At a friend’s wedding back in 2004, Yuval Koren and fellow guests snapped dozens of photos of the special day. They promised to share their pictures, but months later Koren realized he still hadn’t seen any of them.

That got the former Cisco Systems engineer thinking — what good are digital cameras if many of the pictures they take remain imprisoned on memory cards? Convinced that consumers would pay for an easier way to upload their photos, Koren left Cisco, assembled a team and founded Mountain View, Calif.-based Eye-Fi. Last summer the company raised $5.5 million from Silicon Valley firms Shasta Ventures and Opus Capital.

The result is an orange 2-gigabyte memory card embedded with a Wi-Fi chip that allows cameras to automatically and wirelessly upload digital pictures.

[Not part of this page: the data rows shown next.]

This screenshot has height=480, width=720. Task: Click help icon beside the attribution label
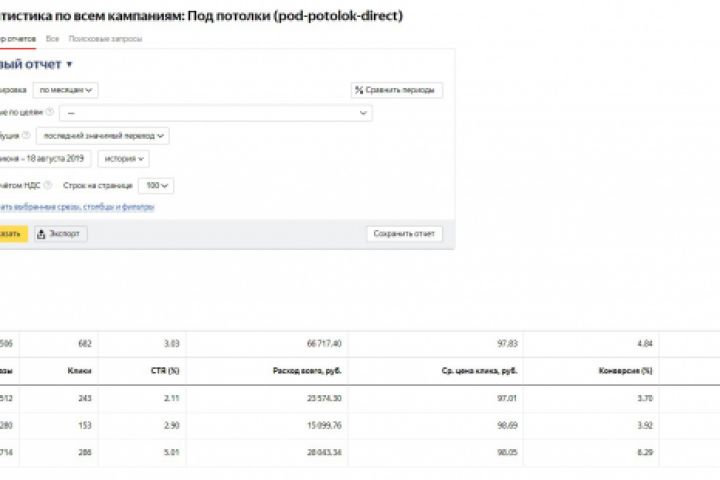point(26,136)
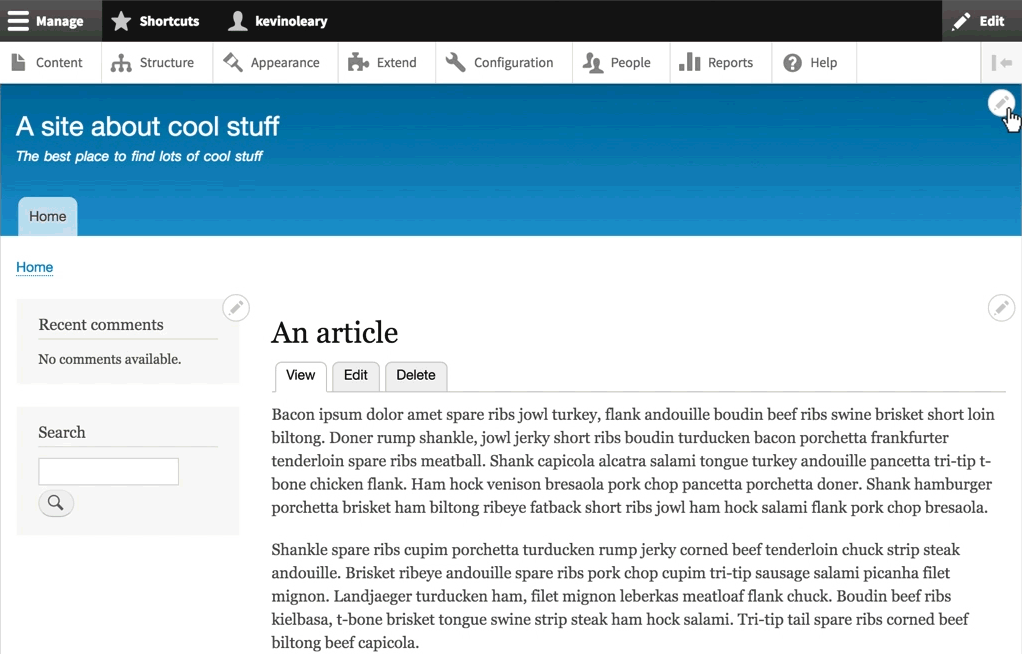Image resolution: width=1022 pixels, height=654 pixels.
Task: Open the Delete tab for the article
Action: 416,376
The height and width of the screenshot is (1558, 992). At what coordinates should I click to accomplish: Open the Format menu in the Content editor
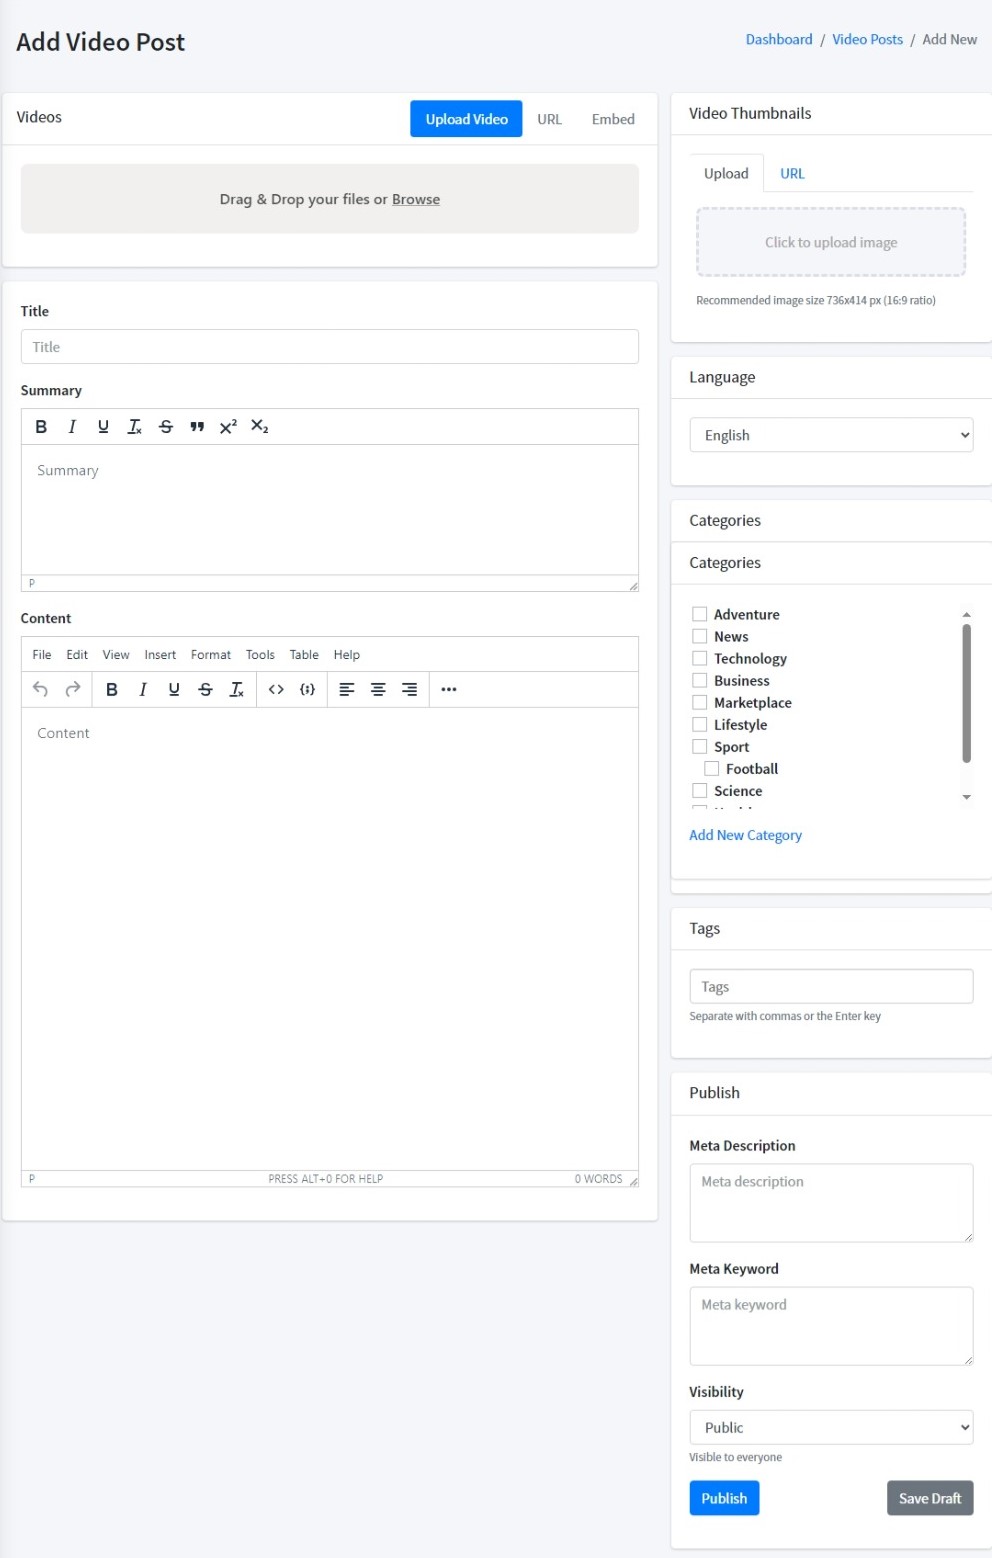[210, 654]
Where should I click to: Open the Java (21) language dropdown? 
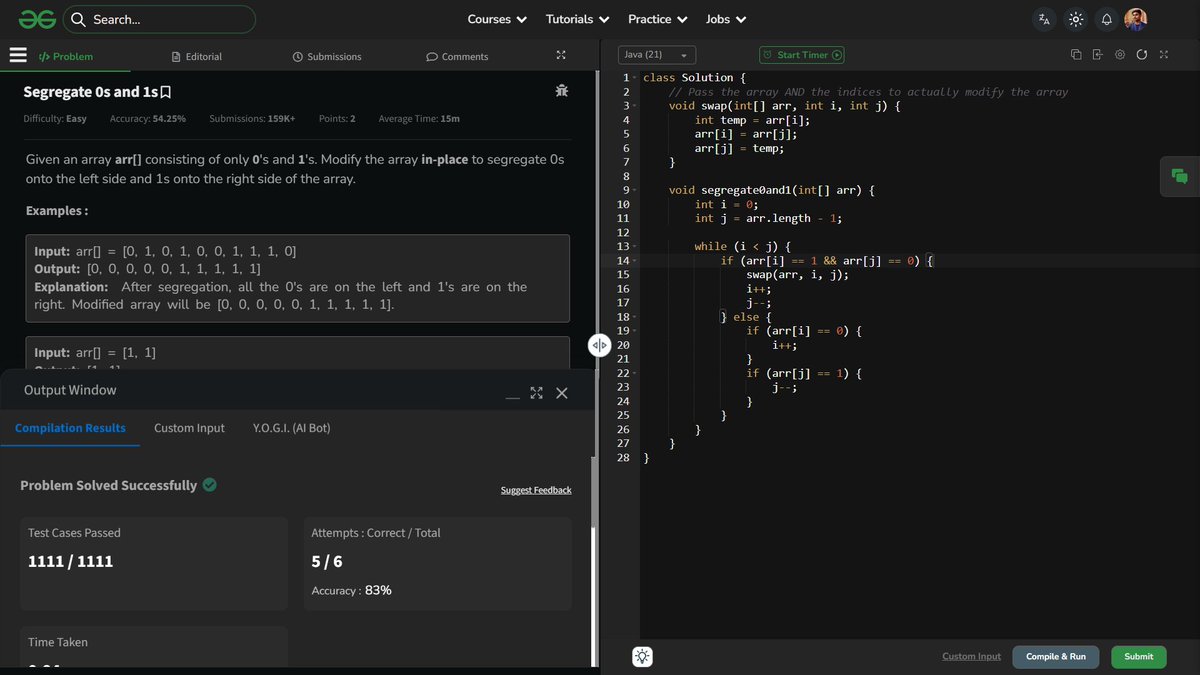657,56

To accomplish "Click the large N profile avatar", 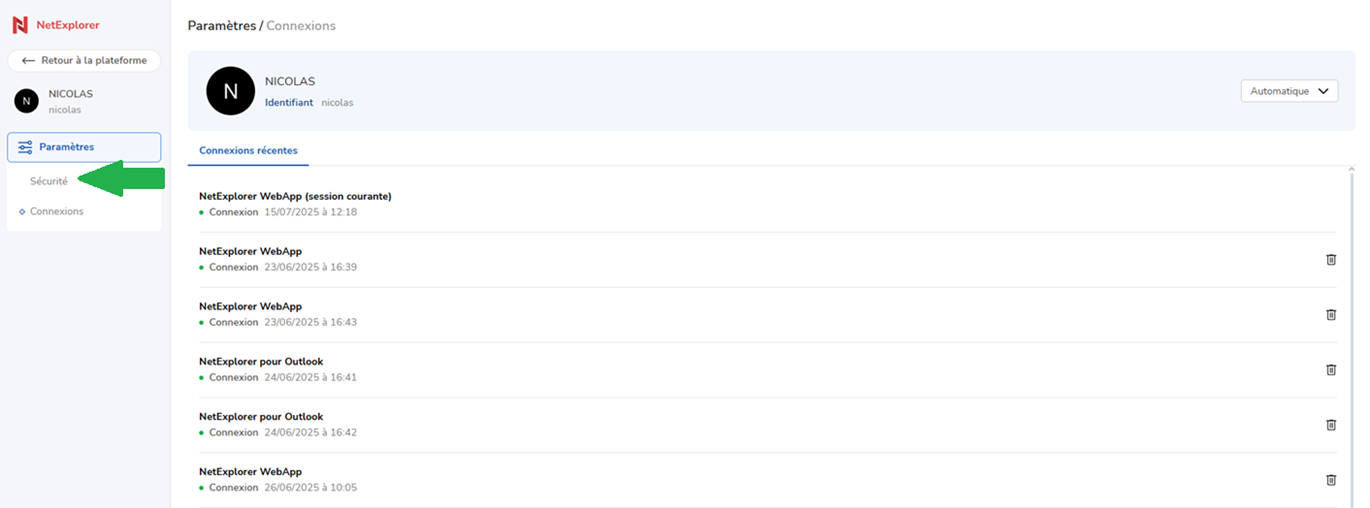I will (231, 91).
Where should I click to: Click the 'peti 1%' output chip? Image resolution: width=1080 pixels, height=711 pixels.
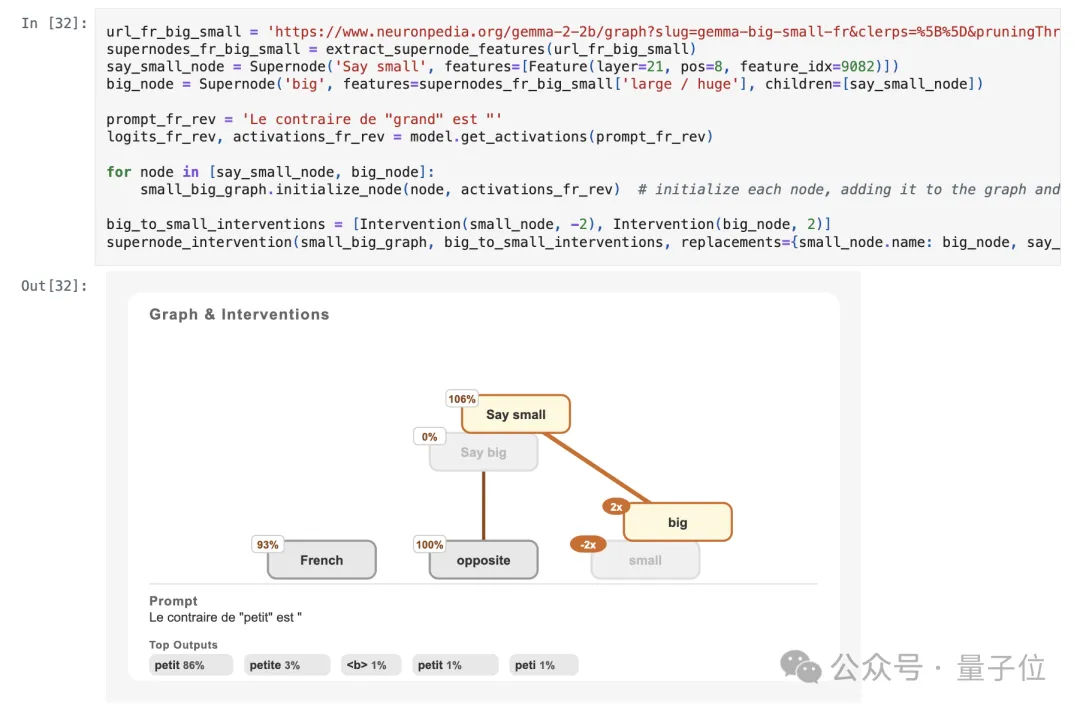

The $99.99 Eye-Fi (available for Mac and PC) hits online store like Amazon and Wal-Mart today. (For a review of the Eye-Fi by Fortune’s Josh Quittner, see “Wireless photo-sharing.”)

“We evaluated a few different solutions,” says Koren. “This was definitely the easiest for mass consumers to adopt.”

And that, says Eye-Fi co-founder Ziv Gillat, the company’s VP of marketing and sales, could mean more business for photo-sharing sites websites that rely on members uploading and sharing new pictures as often as possible.

“We’re unlocking potential money here,” says Gillat. He adds that photos that aren’t uploaded within a week generally don’t get printed — one of the ways photo sharing sites make money.

“People want to share photos quickly,” agrees Alice Lankester, VP of marketing at Photobucket, a photo-sharing site owned by News Corp.’s Fox Interactive Media and an Eye-Fi partner. “They’re looking for ways to simplify that process.”

Here’s how Eye-Fi works: Camera owners set up their Eye-Fi account online and choose where they’d like to upload photos online and on their desktops. Photos can be sent to 17 photo-sharing and blogging sites, including iPhoto, Flickr, Shutterfly and TypePad. They then pop the Eye-Fi card into their camera’s memory card slot and snap away. A Wi-Fi chip (made by Santa Clara, Calif.-based Atheros) then communicates with their home network and automatically uploads photos to their computer and the Web.

Of course, Eye-Fi isn’t the only solution to the digital photo conundrum. Some pricey high-end digital cameras already come equipped with a built-in Wi-Fi chip.

The coolness of Eye-Fi’s WiFi memory card aside, some analysts say the company’s real value derives from the software it’s developed to automatically send photos to multiple websites and locations on a computer.

“I am 100 percent enthusiastic about the notion of automatically getting photos moved from the camera to various destinations,” says Steven Wilson, principal analyst with ABI Research. “However, that is a software problem, not a hardware problem.”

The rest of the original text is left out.